Keine Vergewaltigungs-Hochburg

■ Bremer Innenressort hat die Statistik durchleuchtet / Kriminalität in Bremen, Serie 3. Teil

„Angsträume“ sind nicht immer „Gefahrenräume“Foto:Archiv

Nun ist es amtlich: Bremen ist nicht die Vergewaltigungshochburg der Bundesrepublik. Dieser Eindruck war im Frühjahr aufgrund eines Artikels in der „Freundin“ entstanden: Die Zeitschrift hatte die Polizeistatistiken von Großstädten verglichen. Danach kamen in Bremen auf 100.000 EinwohnerInnen 27,8 Vergewaltigungen, in Hamburg dagegen nur 18,6. Die Bürgerschaft beauftragte daraufhin den Senat, diese Spitzenstellung Bremens zu untersuchen und Vorschläge zur Prävention zu machen.

Das Ressort für Inneres hat seine Nachforschungen nun beendet: In Bremen werden nicht mehr Frauen als in anderen Großstädten vergewaltigt, lautet das Fazit. Allerdings erstatten hier mehr Frauen Anzeige. Denn vergewaltigten Bremerinnen werde der Gang zur Polizei erleichtert: Ihnen werden zum Beispiel Mehrfachvernehmungen erspart. Außerdem ist die Polizei angehalten, bei der Anzeigenaufnahme auch Angriffe als versuchte Vergewaltigung zu werten, die möglicherweise später vor Gericht eher als Raubversuch gedeutet werden. „Der Anstieg der Zahlen liegt also nicht an einer Zunahme der Delikte, sondern daran, daß wir weiter in das Dunkelfeld reinkommen als andere“, sagt Erika Pape-Post vomInnenressort.

Alles halb so wild, lautet demnach die Botschaft des Senators für Inneres. So sei die Zahl der Vergewaltigungen in Bremen in den letzten zehn Jahren nicht ge

stiegen, 1992 etwa wurden 134 Fälle angezeigt (dazu kommen nochmal fast so viele Fälle von sexueller Nötigung, zum Beispiel erzwungener Oralverkehr). Ärgerlich findet das Innenressort Umfragen wie die des Frauenressorts: Darin wurden die Bremerinnen gefragt, wo sie Angst haben. Doch die Orte, wo Frauen Angst haben, sind nicht die Orte, an denen tatsächlich Gewaltverbrechen passieren. Die Begegnung mit Vergewaltigern zum Beispiel findet überwiegend in Innenräumen statt. „Öffentliche Plätze und Wege sind nicht gefährlicher als private Räume“, so die Erkenntnis des Innenressorts.

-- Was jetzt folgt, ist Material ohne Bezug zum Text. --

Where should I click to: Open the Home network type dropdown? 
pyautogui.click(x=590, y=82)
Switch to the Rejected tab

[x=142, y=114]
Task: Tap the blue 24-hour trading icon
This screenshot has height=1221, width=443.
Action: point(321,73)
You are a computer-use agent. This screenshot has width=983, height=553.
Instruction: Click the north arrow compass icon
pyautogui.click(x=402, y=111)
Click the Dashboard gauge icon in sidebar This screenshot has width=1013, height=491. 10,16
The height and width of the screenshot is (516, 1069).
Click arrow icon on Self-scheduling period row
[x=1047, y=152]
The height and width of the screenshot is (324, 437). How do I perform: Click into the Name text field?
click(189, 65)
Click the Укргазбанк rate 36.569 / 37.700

Hartnäckig hält sich auch das Gerücht vom fremden Mann, der unverhofft hinter einem Busch hervorspringt. Nur ein Viertel der Täter ist den Vergewaltigten völlig unbekannt, sagt dagegen die Statistik des Bundeskriminalamtes. Im Dunkelfeld ist die Zahl der Fremdtäter noch geringer, wissen die Psychologinnen vom Notruf für vergewaltigte Frauen, zu denen auch viele Frauen kommen, die keine Anzeige aufgeben. „Selbst wenn wir also jede Haltestelle optimal ausleuchten und jeden Busch zurückschneiden, wird es Vergewaltigungen geben“, sagt Erika Pape-Post. Das würde die Frauen nur in falscher Sicherheit wiegen.

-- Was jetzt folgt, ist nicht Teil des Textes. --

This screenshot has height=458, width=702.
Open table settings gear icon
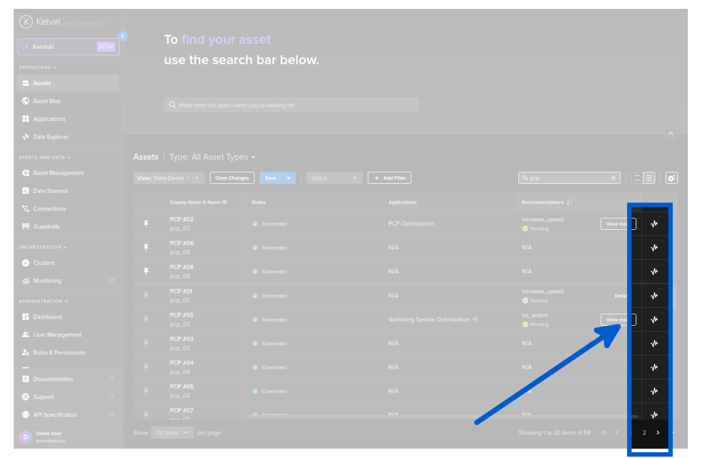(671, 178)
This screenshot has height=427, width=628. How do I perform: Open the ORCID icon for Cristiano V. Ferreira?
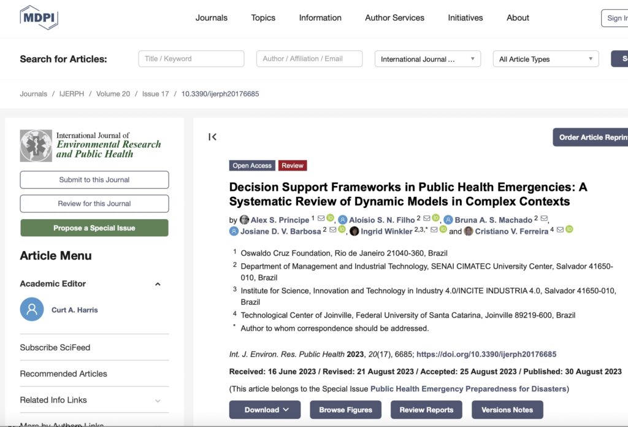[x=569, y=230]
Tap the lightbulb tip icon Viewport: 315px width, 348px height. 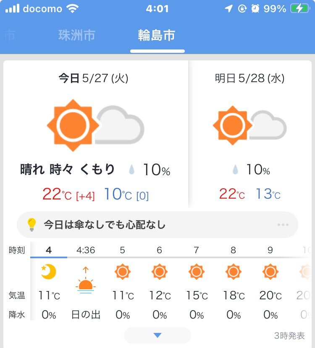(32, 225)
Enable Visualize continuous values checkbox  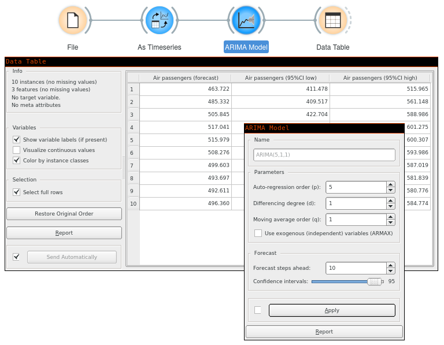(x=16, y=150)
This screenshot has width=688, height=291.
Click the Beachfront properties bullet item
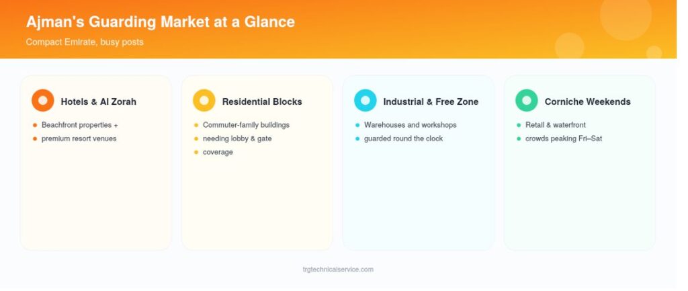tap(79, 125)
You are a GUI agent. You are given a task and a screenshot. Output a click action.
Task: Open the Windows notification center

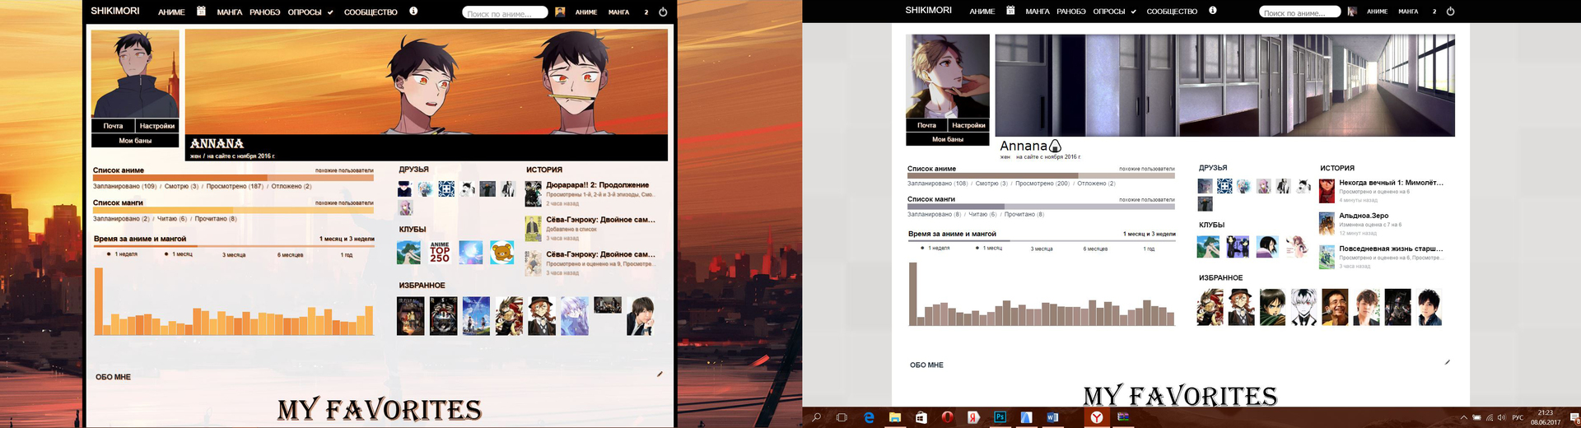(1574, 417)
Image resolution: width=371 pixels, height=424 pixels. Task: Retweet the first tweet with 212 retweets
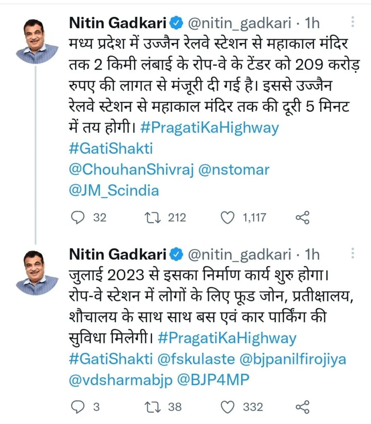[x=155, y=217]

Auch wenn sich die Bedrohung für Frauen in Bremen nicht verschärft habe, so das Innenressort, sei natürlich jede Gewalttat eine zuviel. Prävention tut not: Vor allem will man die Frauen „sachgerecht informieren“ über die objektive Gefahrenlage. Außerdem soll die Polizei in Selbstverteidigungskursen für Frauen einfache, aber wirkungsvolle Tritt- und Schlagtechniken zur ersten Gegenwehr bei einem Überfall vermitteln. Auch im Schulsportunterrricht soll die Selbstverteidigung Platz finden. Bei der Auswertung der Bremer Vergewaltigungsakten aus dem Jahr 1992 hat das Innenressort nämlich festgestellt, daß in allen Fällen, in denen sich Frauen gewehrt haben (15 Prozent), der Angreifer in die Flucht geschlagen werden konnte.

Da Vergewaltigung überwiegend eine Beziehungstat ist, denkt das Innenressort auch über eine Streifenwagenbesatzung extra für Ehe- und Familienstreitfälle nach — möglicherweise begleitet von einem psychosozialen Notdienst. Dieses Team könnte mit den Betroffenen sofort über Maßnahmen zur Krisenintervention beraten. Denn allzuoft muß ein gewalttätiger und betrunkener Ehemann nach wenigen Stunden in Polizeigewahrsam wieder freigelassen werden, da kein Haftbefehl vorliegt.